- _Written task_:
Present the material from the line containing "Switch to the Details" through the line containing "The image size is (377, 361). pos(308,24)" as a Markdown table with the columns "No." and "Text". Put a row number under "No." and each line under "Text", and leave out blank lines.

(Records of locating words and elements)
------------------------------------------------

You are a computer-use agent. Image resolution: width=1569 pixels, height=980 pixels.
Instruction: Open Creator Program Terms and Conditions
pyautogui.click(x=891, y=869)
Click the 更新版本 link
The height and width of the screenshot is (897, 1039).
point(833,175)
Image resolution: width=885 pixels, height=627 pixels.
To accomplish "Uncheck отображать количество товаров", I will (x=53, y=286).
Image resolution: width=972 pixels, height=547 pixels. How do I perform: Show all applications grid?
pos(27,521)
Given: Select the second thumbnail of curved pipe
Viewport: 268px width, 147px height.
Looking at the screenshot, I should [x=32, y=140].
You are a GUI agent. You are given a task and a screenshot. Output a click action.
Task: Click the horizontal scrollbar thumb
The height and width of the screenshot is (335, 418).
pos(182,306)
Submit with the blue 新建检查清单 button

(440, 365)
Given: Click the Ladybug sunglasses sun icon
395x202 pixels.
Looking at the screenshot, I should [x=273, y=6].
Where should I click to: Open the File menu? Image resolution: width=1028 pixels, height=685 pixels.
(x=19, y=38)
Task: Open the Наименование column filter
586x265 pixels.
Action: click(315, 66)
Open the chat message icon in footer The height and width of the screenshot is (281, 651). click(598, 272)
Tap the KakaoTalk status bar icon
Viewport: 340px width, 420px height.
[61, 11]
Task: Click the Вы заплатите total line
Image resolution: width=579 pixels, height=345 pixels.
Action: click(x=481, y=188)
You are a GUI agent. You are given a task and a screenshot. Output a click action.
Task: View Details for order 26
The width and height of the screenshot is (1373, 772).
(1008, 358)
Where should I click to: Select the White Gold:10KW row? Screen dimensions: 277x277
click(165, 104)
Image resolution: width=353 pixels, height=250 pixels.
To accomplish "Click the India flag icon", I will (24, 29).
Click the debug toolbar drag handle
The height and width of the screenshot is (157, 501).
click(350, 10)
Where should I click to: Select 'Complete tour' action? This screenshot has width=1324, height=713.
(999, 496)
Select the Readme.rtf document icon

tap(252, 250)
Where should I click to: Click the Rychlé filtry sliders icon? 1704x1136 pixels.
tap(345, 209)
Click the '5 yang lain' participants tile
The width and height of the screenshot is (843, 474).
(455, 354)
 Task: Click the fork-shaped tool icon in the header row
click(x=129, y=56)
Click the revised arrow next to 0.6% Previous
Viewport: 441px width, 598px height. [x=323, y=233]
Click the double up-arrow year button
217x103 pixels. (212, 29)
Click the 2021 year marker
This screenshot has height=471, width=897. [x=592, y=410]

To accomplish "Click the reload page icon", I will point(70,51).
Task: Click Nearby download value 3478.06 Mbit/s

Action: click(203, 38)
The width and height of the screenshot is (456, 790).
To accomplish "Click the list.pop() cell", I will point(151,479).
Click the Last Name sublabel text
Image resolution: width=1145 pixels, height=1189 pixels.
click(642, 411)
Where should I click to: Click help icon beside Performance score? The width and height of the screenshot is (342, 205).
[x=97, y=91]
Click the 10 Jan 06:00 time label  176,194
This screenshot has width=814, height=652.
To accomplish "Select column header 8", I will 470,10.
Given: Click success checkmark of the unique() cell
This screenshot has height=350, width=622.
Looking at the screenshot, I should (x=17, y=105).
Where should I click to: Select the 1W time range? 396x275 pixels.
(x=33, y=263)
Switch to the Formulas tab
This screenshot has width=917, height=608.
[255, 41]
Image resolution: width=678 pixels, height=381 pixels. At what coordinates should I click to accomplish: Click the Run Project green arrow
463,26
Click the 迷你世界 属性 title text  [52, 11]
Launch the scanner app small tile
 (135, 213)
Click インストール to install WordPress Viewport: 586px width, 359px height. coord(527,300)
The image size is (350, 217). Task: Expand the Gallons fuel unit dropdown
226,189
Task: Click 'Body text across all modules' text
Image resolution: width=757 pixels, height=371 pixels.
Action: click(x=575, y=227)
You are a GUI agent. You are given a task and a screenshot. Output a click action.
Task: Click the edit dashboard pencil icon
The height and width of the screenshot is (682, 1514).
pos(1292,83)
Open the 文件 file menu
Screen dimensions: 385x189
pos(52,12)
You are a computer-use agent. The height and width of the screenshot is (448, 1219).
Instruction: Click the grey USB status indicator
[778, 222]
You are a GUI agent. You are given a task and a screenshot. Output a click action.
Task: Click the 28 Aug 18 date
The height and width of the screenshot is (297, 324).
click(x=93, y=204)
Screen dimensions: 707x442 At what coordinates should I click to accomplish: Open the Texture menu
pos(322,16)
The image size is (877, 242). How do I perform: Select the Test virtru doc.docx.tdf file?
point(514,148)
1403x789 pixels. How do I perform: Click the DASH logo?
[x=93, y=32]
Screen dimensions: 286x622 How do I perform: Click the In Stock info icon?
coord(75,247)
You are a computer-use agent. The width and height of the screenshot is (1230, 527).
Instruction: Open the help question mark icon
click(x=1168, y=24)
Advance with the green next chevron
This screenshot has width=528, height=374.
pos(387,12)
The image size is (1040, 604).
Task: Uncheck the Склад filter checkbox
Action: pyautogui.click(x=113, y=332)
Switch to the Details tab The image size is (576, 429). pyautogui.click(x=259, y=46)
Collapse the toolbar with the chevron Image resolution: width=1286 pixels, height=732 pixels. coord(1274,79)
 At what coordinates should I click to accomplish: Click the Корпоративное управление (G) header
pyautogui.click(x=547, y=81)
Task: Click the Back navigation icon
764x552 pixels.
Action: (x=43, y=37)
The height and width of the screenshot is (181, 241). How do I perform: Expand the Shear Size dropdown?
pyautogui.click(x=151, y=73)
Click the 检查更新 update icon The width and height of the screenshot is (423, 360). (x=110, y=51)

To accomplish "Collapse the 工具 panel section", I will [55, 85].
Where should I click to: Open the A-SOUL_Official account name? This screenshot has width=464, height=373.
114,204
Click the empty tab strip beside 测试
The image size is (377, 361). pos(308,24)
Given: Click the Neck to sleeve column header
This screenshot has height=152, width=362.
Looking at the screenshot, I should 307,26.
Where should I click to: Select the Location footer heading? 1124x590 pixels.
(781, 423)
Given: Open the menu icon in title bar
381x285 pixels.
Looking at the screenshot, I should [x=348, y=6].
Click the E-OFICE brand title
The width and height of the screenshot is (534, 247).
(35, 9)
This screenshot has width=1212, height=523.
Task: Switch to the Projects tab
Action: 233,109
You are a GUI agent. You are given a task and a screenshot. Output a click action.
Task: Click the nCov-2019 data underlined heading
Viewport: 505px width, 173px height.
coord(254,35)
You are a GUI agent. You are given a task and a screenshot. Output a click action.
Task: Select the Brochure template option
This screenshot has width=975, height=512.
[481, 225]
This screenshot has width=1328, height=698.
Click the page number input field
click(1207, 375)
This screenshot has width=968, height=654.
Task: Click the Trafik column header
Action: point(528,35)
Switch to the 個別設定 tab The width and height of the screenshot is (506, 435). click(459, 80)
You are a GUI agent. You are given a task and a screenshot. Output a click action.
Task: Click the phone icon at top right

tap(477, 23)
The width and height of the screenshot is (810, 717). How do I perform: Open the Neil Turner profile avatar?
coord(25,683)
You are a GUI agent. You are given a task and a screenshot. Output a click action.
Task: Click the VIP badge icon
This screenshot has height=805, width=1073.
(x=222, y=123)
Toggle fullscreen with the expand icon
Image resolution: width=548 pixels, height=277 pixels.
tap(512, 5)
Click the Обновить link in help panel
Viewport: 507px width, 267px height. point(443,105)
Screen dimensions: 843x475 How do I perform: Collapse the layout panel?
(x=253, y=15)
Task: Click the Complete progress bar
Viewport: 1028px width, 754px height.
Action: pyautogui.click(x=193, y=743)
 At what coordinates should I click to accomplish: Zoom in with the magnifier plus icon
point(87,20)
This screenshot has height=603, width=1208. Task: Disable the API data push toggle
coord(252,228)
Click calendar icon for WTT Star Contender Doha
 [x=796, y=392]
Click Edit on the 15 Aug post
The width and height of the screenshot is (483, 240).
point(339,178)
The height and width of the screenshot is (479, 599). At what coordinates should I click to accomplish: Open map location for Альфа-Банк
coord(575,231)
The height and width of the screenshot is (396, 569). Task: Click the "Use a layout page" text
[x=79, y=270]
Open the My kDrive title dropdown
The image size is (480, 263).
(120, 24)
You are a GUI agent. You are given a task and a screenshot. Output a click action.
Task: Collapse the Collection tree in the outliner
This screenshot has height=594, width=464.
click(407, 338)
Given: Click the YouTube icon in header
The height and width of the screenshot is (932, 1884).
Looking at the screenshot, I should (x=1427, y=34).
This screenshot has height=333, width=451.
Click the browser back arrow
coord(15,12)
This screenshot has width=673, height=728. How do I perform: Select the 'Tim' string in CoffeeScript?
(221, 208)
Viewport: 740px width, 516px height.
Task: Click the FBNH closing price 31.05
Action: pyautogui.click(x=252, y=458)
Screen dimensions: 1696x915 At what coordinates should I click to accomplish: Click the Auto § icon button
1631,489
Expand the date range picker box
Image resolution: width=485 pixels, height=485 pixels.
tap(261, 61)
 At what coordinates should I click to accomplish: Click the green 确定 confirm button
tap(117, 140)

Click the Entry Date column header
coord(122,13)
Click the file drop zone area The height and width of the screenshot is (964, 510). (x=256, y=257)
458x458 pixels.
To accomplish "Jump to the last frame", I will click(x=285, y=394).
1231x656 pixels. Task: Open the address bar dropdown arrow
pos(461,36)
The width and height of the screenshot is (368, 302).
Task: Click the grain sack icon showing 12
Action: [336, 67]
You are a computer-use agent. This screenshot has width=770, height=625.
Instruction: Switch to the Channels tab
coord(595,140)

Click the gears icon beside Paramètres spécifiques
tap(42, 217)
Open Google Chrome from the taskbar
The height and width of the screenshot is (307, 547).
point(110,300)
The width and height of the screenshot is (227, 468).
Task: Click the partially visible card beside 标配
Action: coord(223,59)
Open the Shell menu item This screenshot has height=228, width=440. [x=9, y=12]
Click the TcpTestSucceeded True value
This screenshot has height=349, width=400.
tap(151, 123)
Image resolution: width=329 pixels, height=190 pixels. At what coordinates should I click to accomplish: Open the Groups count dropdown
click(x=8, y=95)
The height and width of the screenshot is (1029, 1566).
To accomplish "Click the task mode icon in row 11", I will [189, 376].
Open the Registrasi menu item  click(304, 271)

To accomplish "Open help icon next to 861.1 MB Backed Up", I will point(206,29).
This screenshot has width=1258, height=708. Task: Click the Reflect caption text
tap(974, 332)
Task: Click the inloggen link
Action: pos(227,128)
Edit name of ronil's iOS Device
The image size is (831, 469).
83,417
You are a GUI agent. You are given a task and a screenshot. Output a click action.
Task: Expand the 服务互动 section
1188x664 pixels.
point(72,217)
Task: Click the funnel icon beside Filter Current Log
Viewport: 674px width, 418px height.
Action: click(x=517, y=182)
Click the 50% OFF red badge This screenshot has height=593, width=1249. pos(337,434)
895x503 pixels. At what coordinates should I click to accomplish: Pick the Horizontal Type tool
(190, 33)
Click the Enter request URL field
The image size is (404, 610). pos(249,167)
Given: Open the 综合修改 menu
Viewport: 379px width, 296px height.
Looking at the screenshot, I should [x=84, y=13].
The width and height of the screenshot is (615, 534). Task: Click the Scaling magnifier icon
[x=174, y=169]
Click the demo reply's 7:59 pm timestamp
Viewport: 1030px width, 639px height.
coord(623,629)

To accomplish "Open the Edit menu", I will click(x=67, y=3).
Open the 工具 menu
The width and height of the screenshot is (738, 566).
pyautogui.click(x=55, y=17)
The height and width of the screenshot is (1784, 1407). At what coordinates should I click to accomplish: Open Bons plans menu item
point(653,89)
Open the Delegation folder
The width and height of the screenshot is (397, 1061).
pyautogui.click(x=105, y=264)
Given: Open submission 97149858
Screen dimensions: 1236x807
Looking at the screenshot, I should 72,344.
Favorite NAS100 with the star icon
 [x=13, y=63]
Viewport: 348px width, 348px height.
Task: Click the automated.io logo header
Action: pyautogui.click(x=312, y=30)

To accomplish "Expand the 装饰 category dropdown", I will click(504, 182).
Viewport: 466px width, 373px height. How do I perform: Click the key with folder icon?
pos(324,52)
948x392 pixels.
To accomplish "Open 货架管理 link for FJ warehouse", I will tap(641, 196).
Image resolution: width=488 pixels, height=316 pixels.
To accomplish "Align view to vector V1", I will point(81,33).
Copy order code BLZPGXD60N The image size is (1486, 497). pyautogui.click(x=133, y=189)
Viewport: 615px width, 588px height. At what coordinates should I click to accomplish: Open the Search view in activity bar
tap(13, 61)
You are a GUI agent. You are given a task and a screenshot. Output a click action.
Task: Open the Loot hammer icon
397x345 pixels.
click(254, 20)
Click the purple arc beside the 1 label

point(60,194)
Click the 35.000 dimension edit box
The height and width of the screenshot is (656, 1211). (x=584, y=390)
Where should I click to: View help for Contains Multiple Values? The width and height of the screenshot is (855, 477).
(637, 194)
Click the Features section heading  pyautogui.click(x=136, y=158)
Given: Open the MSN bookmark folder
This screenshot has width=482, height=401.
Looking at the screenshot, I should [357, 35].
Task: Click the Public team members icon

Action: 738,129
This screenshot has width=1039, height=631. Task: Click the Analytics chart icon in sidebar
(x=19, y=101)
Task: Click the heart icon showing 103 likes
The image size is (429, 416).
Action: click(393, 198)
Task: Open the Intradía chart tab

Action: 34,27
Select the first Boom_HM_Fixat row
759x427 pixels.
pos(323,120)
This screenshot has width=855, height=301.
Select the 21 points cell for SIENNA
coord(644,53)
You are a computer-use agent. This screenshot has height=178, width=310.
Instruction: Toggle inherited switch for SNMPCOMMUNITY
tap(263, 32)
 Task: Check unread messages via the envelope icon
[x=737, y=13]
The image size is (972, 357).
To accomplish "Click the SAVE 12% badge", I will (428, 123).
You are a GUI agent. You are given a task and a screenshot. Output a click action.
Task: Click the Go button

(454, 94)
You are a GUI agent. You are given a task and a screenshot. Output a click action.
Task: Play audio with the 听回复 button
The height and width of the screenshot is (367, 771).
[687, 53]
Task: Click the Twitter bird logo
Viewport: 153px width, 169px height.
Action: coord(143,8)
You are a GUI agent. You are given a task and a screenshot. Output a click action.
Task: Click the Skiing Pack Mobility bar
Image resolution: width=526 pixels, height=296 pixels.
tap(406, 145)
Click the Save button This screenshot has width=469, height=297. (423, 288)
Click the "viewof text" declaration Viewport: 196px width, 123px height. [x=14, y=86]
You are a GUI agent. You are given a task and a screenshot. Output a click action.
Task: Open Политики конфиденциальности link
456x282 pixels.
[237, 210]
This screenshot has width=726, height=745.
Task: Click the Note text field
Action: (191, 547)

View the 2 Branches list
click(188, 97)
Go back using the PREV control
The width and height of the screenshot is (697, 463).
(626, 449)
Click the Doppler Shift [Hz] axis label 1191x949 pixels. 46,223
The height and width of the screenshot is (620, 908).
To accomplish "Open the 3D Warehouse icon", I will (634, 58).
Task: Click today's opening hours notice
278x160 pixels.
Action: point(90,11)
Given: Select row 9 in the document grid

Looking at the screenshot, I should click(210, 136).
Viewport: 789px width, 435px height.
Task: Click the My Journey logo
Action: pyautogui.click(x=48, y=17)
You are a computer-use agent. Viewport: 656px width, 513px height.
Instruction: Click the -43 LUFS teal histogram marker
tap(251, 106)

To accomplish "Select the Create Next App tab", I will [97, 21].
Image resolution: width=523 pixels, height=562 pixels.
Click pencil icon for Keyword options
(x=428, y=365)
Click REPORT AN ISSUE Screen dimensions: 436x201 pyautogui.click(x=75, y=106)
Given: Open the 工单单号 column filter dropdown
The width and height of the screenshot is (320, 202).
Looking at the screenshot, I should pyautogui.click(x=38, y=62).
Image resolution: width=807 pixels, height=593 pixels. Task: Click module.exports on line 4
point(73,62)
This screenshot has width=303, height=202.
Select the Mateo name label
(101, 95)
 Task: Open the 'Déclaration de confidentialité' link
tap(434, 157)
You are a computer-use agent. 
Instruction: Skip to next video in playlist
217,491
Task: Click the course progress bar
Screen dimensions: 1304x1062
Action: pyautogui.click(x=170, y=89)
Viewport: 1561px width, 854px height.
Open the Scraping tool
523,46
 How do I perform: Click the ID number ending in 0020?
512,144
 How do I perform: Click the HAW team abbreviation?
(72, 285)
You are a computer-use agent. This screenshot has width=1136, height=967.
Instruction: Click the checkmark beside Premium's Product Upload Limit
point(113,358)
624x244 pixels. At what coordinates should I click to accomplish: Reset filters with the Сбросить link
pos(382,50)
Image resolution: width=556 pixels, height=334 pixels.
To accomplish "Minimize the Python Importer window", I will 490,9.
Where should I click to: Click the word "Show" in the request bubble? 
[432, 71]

------------------------------------------------

- _Completed task_:
| No. | Text |
|---|---|
| 1 | Switch to the Details tab The image size is (576, 429). pyautogui.click(x=259, y=46) |
| 2 | Collapse the toolbar with the chevron Image resolution: width=1286 pixels, height=732 pixels. coord(1274,79) |
| 3 |  At what coordinates should I click to accomplish: Click the Корпоративное управление (G) header |
| 4 | pyautogui.click(x=547, y=81) |
| 5 | Task: Click the Back navigation icon |
| 6 | 764x552 pixels. |
| 7 | Action: (x=43, y=37) |
| 8 | The height and width of the screenshot is (181, 241). How do I perform: Expand the Shear Size dropdown? |
| 9 | pyautogui.click(x=151, y=73) |
| 10 | Click the 检查更新 update icon The width and height of the screenshot is (423, 360). (x=110, y=51) |
| 11 | To accomplish "Collapse the 工具 panel section", I will [55, 85]. |
| 12 | Where should I click to: Open the A-SOUL_Official account name? This screenshot has width=464, height=373. |
| 13 | 114,204 |
| 14 | Click the empty tab strip beside 测试 |
| 15 | The image size is (377, 361). pos(308,24) |